--- Task objective ---
Output the following lines verbatim, beginning with the line that contains "Describe the element at coordinates (543, 607)" and continuing through the line that contains "(678, 648).".

--- Record excerpts ---
──────────
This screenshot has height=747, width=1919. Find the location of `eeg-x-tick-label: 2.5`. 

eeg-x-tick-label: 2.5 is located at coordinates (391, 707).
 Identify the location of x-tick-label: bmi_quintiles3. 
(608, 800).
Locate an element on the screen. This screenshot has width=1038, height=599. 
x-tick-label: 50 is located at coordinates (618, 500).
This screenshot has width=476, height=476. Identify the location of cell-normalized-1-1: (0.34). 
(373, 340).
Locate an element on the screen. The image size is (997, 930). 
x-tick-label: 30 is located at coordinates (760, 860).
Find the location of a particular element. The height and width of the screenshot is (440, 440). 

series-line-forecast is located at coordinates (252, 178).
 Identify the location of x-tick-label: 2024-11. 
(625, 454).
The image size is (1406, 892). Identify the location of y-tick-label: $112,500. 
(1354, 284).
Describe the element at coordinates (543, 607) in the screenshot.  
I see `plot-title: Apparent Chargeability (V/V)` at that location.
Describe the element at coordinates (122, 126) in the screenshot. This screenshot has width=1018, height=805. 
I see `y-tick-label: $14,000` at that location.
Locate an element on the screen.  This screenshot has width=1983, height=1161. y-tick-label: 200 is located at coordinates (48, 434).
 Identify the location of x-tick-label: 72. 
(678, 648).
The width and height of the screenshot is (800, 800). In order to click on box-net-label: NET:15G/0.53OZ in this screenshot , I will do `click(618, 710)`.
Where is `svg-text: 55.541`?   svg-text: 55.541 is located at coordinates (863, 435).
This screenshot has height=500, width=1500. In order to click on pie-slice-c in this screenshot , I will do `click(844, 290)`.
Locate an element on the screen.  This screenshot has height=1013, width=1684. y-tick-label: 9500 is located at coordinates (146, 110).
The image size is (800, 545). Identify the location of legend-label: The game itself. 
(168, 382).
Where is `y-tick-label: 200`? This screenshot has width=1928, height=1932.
──────────
--- Result for this task ---
Describe the element at coordinates (543, 607) in the screenshot.  
I see `plot-title: Apparent Chargeability (V/V)` at that location.
Describe the element at coordinates (122, 126) in the screenshot. This screenshot has width=1018, height=805. 
I see `y-tick-label: $14,000` at that location.
Locate an element on the screen.  This screenshot has width=1983, height=1161. y-tick-label: 200 is located at coordinates (48, 434).
 Identify the location of x-tick-label: 72. 
(678, 648).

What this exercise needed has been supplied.